__Work to be completed__: Emit the line that holds "Task: Click the banner's" and all lines following it through the end of the data, verbatim, and nothing else.

[The data — start]

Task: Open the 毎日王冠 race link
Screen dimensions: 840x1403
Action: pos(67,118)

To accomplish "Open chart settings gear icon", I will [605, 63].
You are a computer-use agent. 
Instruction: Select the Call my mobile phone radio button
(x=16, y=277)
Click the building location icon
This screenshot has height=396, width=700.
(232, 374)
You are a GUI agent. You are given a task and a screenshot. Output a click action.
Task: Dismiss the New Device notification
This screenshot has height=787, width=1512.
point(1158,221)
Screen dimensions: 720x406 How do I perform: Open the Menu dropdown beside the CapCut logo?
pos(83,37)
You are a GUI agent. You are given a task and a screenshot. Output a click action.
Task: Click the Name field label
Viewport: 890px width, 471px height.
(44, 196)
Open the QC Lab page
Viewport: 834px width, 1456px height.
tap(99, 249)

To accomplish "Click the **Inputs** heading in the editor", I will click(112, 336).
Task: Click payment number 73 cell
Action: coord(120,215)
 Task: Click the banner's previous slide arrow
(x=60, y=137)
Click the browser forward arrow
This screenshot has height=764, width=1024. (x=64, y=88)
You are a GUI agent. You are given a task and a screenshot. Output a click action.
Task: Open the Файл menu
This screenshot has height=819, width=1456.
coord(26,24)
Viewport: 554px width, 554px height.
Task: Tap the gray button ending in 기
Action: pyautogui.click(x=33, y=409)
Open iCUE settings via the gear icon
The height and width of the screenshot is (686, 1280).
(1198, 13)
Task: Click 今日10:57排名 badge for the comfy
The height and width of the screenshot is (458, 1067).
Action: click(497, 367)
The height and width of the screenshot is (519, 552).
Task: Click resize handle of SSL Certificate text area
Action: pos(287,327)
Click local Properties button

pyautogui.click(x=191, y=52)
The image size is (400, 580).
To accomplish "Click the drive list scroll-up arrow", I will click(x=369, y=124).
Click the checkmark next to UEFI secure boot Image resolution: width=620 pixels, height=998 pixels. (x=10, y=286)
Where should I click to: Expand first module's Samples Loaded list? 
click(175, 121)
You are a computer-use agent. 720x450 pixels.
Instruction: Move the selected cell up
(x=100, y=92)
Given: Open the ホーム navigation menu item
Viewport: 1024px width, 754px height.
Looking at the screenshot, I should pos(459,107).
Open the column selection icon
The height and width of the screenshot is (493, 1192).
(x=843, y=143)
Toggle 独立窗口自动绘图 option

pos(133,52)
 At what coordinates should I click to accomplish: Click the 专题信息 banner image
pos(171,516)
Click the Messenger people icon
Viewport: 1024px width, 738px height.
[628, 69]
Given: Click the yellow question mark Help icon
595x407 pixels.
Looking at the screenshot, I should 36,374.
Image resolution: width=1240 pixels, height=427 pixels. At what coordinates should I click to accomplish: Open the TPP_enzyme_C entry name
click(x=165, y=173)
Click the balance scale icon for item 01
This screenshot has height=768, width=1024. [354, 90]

[The data — finish]

__Solution for this task__:
 Task: Click the banner's previous slide arrow
(x=60, y=137)
Click the browser forward arrow
This screenshot has height=764, width=1024. (x=64, y=88)
You are a GUI agent. You are given a task and a screenshot. Output a click action.
Task: Open the Файл menu
This screenshot has height=819, width=1456.
coord(26,24)
Viewport: 554px width, 554px height.
Task: Tap the gray button ending in 기
Action: pyautogui.click(x=33, y=409)
Open iCUE settings via the gear icon
The height and width of the screenshot is (686, 1280).
(1198, 13)
Task: Click 今日10:57排名 badge for the comfy
The height and width of the screenshot is (458, 1067).
Action: click(497, 367)
The height and width of the screenshot is (519, 552).
Task: Click resize handle of SSL Certificate text area
Action: pos(287,327)
Click local Properties button

pyautogui.click(x=191, y=52)
The image size is (400, 580).
To accomplish "Click the drive list scroll-up arrow", I will click(x=369, y=124).
Click the checkmark next to UEFI secure boot Image resolution: width=620 pixels, height=998 pixels. (x=10, y=286)
Where should I click to: Expand first module's Samples Loaded list? 
click(175, 121)
You are a computer-use agent. 720x450 pixels.
Instruction: Move the selected cell up
(x=100, y=92)
Given: Open the ホーム navigation menu item
Viewport: 1024px width, 754px height.
Looking at the screenshot, I should pos(459,107).
Open the column selection icon
The height and width of the screenshot is (493, 1192).
(x=843, y=143)
Toggle 独立窗口自动绘图 option

pos(133,52)
 At what coordinates should I click to accomplish: Click the 专题信息 banner image
pos(171,516)
Click the Messenger people icon
Viewport: 1024px width, 738px height.
[628, 69]
Given: Click the yellow question mark Help icon
595x407 pixels.
Looking at the screenshot, I should 36,374.
Image resolution: width=1240 pixels, height=427 pixels. At what coordinates should I click to accomplish: Open the TPP_enzyme_C entry name
click(x=165, y=173)
Click the balance scale icon for item 01
This screenshot has height=768, width=1024. [354, 90]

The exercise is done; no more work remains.